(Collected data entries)
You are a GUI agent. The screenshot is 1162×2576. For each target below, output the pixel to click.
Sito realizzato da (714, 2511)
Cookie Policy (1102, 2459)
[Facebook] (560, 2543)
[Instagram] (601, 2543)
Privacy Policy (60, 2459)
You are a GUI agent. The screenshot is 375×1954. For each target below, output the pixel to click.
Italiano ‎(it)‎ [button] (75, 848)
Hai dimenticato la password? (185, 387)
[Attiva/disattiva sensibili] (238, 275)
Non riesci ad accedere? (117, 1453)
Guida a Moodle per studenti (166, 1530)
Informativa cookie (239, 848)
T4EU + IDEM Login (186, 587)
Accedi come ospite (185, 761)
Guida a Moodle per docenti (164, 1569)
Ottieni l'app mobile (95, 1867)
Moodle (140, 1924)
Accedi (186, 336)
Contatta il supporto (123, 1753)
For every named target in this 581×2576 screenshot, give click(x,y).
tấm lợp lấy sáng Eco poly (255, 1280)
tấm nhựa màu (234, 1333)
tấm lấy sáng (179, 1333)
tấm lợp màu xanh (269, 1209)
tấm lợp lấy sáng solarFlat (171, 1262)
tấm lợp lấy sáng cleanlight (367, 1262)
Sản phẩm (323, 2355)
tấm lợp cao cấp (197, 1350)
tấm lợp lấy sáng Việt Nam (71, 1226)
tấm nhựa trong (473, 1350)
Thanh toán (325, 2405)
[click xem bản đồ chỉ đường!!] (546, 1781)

* **BRIEF**: Retype exactly, and only, the lines that run from the one with "tấm lợp lấy sáng Eco poly (255, 1280)" through the final line of the entries.

* **EXPECTED ANSWER**:
tấm lợp lấy sáng Eco poly (255, 1280)
tấm nhựa màu (234, 1333)
tấm lấy sáng (179, 1333)
tấm lợp màu xanh (269, 1209)
tấm lợp lấy sáng solarFlat (171, 1262)
tấm lợp lấy sáng cleanlight (367, 1262)
Sản phẩm (323, 2355)
tấm lợp cao cấp (197, 1350)
tấm lợp lấy sáng Việt Nam (71, 1226)
tấm nhựa trong (473, 1350)
Thanh toán (325, 2405)
[click xem bản đồ chỉ đường!!] (546, 1781)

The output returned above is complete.